What lines of the data below include the word "will"? Report them by copying each.

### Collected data
※ ※ ※

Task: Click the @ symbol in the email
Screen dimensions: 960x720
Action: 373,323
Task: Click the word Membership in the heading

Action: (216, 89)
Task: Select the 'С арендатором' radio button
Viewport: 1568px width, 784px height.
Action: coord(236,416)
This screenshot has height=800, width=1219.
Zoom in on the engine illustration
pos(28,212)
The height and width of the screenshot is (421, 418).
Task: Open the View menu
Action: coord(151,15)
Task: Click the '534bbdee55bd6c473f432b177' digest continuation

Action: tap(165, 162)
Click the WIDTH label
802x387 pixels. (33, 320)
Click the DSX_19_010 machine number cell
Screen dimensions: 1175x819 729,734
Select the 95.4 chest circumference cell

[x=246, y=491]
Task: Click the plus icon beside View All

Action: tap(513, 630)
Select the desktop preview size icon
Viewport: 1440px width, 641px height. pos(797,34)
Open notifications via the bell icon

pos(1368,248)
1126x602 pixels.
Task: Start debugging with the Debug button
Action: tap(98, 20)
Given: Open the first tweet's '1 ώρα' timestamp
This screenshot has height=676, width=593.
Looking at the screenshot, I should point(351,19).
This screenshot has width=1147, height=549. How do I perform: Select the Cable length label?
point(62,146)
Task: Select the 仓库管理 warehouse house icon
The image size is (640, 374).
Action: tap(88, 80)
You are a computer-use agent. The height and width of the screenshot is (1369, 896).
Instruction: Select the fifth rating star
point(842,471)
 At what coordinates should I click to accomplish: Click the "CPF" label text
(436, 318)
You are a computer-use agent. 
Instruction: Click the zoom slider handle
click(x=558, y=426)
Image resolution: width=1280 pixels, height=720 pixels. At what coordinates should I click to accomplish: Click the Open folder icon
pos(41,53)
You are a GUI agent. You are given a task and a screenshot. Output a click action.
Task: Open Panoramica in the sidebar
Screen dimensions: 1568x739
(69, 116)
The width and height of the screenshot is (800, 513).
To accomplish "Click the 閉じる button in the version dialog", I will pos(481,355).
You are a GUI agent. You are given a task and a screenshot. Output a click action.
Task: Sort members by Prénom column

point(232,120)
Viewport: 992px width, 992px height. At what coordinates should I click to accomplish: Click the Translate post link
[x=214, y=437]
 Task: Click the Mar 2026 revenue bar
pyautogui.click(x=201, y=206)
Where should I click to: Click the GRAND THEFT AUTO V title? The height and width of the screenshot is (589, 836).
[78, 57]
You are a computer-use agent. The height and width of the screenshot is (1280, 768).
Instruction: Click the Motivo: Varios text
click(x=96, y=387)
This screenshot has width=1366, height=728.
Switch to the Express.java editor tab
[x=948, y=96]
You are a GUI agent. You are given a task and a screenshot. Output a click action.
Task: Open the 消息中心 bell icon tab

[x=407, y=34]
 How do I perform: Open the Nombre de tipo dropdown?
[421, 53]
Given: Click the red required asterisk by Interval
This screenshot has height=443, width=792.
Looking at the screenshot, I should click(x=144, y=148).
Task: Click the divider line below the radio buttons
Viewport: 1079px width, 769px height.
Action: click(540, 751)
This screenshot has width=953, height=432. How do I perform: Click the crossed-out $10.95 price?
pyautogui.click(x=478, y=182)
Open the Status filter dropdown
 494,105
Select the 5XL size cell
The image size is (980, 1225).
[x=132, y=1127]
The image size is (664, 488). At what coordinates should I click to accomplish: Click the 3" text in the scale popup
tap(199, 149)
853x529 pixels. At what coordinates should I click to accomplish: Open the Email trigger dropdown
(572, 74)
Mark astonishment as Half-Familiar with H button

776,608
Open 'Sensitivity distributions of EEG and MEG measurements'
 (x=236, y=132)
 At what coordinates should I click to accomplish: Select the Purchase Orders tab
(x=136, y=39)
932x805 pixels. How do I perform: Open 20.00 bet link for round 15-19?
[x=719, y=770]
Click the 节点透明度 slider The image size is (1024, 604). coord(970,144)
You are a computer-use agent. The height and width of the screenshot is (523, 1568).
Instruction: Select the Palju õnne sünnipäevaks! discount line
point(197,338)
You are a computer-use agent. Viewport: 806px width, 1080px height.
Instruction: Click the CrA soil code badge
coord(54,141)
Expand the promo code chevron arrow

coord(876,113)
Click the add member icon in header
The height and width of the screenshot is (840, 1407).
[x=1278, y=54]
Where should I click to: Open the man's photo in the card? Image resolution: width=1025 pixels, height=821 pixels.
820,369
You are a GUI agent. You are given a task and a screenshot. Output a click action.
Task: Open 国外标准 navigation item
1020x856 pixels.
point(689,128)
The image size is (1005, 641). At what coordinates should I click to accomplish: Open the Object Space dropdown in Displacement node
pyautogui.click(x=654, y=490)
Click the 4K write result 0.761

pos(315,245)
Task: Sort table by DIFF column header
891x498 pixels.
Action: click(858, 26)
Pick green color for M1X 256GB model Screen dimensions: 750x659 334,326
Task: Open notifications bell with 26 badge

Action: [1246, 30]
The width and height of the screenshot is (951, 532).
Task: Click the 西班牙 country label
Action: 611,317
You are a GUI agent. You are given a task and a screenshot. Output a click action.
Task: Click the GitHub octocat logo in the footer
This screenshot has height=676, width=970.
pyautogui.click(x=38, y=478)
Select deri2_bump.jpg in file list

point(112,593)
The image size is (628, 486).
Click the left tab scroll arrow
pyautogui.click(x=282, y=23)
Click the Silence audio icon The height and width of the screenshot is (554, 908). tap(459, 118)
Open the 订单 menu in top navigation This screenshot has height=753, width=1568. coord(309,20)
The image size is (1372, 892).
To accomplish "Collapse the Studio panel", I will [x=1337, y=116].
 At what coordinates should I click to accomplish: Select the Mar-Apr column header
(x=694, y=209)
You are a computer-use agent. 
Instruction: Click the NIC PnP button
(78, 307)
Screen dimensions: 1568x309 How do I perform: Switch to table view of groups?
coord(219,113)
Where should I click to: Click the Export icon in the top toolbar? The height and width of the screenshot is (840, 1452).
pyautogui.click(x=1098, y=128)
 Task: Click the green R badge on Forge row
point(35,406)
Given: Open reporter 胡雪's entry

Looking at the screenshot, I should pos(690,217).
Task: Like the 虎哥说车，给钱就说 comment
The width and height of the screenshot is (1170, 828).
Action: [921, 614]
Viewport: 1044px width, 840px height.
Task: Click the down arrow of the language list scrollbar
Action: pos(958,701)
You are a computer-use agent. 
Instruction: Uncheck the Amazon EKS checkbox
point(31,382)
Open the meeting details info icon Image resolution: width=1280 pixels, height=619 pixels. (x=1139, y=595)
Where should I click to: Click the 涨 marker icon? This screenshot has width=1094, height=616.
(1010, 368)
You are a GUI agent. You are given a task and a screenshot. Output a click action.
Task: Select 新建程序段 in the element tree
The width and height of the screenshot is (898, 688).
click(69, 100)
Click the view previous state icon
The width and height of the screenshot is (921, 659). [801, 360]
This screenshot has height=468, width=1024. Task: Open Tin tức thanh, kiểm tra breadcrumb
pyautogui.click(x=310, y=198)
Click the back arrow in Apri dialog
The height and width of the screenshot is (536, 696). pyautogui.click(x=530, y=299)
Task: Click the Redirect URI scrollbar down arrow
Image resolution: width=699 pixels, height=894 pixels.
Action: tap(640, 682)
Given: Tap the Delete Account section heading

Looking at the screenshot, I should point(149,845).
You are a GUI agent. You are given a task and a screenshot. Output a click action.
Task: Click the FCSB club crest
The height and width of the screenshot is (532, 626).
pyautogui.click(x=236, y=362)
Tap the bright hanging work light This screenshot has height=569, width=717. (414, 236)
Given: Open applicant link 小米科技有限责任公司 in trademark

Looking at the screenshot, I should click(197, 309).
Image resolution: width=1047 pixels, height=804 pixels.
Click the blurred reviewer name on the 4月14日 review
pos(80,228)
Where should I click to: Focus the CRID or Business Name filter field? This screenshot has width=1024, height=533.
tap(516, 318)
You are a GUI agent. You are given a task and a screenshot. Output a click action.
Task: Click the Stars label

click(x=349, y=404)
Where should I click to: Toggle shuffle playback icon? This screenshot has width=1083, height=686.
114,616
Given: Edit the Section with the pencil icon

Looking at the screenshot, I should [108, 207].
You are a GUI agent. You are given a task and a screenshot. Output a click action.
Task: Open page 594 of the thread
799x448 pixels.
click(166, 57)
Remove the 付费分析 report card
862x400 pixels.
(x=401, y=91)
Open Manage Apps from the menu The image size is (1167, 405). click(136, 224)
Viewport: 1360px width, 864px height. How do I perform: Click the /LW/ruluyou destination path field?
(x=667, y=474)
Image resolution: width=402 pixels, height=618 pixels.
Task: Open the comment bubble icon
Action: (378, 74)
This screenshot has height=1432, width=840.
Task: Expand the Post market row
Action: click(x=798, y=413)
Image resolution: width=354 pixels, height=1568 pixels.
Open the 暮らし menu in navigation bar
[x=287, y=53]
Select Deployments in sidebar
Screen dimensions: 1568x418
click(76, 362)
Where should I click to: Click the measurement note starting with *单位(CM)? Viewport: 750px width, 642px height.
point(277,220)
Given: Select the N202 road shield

※ ※ ※

### Task result
To accomplish "Click the 閉じる button in the version dialog", I will pos(481,355).
To accomplish "Collapse the Studio panel", I will [x=1337, y=116].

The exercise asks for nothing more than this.